Effects of naloxone and opioid agonists on gastric excitatory responses to stimulation of the vagus nerve in cats

Abstract

1 An investigation was made into the contribution of endogenous opioids to the initial and delayed excitatory response of the stomach induced by stimulation of the vagal trunk in cats. 2 Naloxone (100 to 1000 μg kg⁻¹) had no effect on the initial excitatory response to stimulation of the vagal efferent fibres. However, the same treatment dose-dependently enhanced the delayed excitatory response to stimulation of the vagal afferent fibres. 3 In comparison with the μ-opioid-receptor agonist, [d-Ala², MePhe⁴, Gly-ol⁵]enkephalin and the κ-opioid-receptor agonist dynorphin A (1–13), lower doses of methionine enkephalin ([Met]enkephalin) markedly inhibited the excitation caused by stimulation of the vagal efferent and afferent fibres.
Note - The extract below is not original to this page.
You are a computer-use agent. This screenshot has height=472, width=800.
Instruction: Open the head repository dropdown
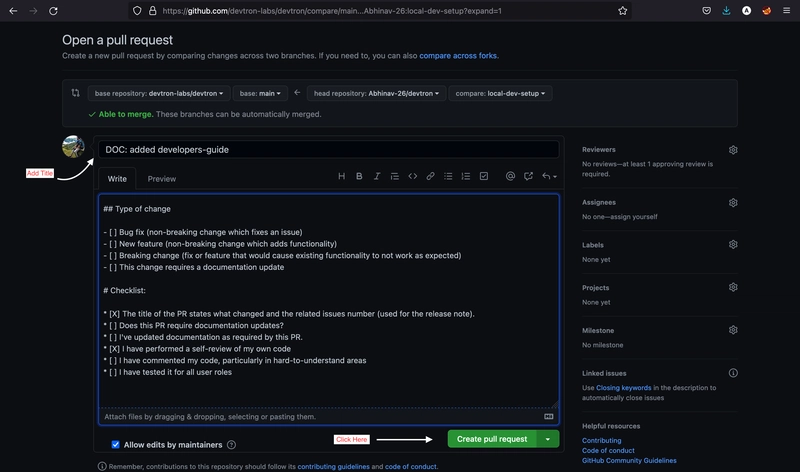pos(375,93)
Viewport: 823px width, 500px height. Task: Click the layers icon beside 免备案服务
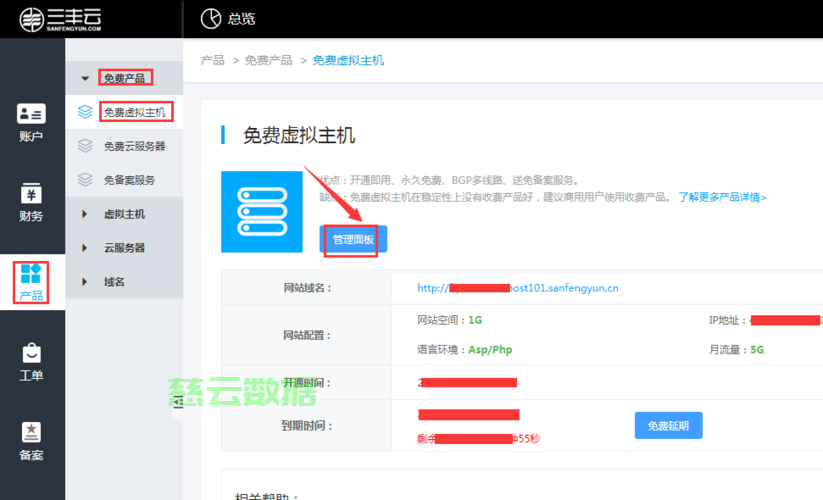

The inhibitory effect of [Met]enkephalin was antagonized by naloxone. 4 The δ-opioid-receptor selective agonist [d-Pen², d-Pen⁵]enkephalin mimicked the inhibitory effects of [Met]enkephalin and inhibition by [d-Pen², d-Pen⁵]enkephalin was antagonized by the δ-opioid-receptor antagonist, ICI 174,864. 5 It is concluded that the inhibitory effects of exogenous opioids on the excitatory response of the stomach to stimulation of the vagal efferent and afferent fibres are mediated, at least in part, by δ-opioid-receptors. Naturally occurring opioids may participate in the inhibition of the delayed gastric excitation to stimulation of the vagal afferent fibres.